Starting a two-day meeting in the Senegalese capital, senior
officials from more than 50 countries of Europe and Africa worked
yesterday on a joint action plan that foresees an integrated
multinational strategy on migration.
The plan -- originally drafted by Morocco, Spain and France, three
countries in the front line of the immigration problem -- is expected
to be adopted by European and African ministers at a summit on
migration July 10 and 11 in the Moroccan capital, Rabat.
"This is a political initiative of the highest importance that aims
to combine both managing migrant flows and managing development," said
Alvaro Iranzo, a senior Spanish Foreign Ministry official.
On Europe's southern flank facing Africa, Spain is the first target
of thousands of penniless sub-Saharan Africans seeking entry to Europe,
and Madrid has begun a diplomatic offensive in West Africa to try to
stanch the flow.
But while coastal patrols and surveillance can cut illegal
departures, European and African experts agree that such short-term
measures will be useless unless the unemployment, poverty and conflict
that prompt migration from Africa are tackled.
"If we don't go to the root causes, there's not going to be a
solution," Moroccan delegation chief Youssef Amrani said.

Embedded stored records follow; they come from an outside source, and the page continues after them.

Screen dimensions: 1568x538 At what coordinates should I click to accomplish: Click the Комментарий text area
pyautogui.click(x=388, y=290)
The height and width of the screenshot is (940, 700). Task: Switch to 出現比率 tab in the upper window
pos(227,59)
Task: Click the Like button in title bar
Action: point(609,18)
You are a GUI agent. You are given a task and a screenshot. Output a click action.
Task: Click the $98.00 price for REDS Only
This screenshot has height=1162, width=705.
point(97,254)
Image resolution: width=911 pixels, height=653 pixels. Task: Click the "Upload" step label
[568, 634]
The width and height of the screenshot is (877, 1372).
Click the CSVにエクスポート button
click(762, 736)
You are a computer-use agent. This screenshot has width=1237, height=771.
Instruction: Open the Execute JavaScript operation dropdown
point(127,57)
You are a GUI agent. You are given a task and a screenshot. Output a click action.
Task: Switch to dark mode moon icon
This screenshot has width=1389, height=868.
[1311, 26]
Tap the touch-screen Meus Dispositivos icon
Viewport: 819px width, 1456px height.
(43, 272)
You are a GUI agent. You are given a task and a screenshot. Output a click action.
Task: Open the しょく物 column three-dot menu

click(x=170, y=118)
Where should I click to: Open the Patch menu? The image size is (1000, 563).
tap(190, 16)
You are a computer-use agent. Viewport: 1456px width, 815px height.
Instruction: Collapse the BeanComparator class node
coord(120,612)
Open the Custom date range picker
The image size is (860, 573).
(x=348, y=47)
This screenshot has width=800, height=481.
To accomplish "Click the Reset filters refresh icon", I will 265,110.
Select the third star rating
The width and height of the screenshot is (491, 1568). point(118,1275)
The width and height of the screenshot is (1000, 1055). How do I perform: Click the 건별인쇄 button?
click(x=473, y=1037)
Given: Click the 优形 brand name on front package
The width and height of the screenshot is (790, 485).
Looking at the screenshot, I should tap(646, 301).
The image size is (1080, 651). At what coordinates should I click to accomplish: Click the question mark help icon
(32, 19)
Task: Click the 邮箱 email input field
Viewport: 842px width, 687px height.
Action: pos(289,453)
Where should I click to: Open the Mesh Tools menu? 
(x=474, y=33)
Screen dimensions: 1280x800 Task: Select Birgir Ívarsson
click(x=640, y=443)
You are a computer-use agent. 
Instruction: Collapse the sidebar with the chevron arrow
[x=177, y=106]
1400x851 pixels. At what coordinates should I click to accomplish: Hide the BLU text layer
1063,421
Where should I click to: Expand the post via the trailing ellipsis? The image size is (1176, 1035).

Delegates said the novelty of the joint European-African migration
initiative was that destination, origin and transit countries were
coming together to seek solutions.
"This affects us all. We need a global response," Mr. Amrani said.
Although a consensus exists for joint action, delegates said they
expected discussions on how to find a balance between improved controls
to halt illegal migration and long-term measures to help poor countries
whose young people were leaving.
The draft plan calls for aid and trade with Africa to attack the
root causes of migration and help keep young Africans in their own
countries.
But it also proposes stronger police and security cooperation on
land, sea and air to crack down on migrant-smuggling networks, which
Senegal Interior Minister Ousmane Ngom condemned as "modern-day
slavers."
The draft document also refers to the need for "readmission
agreements," which will allow receiving countries to send back illegal
or undesirable migrants to their nations of origin.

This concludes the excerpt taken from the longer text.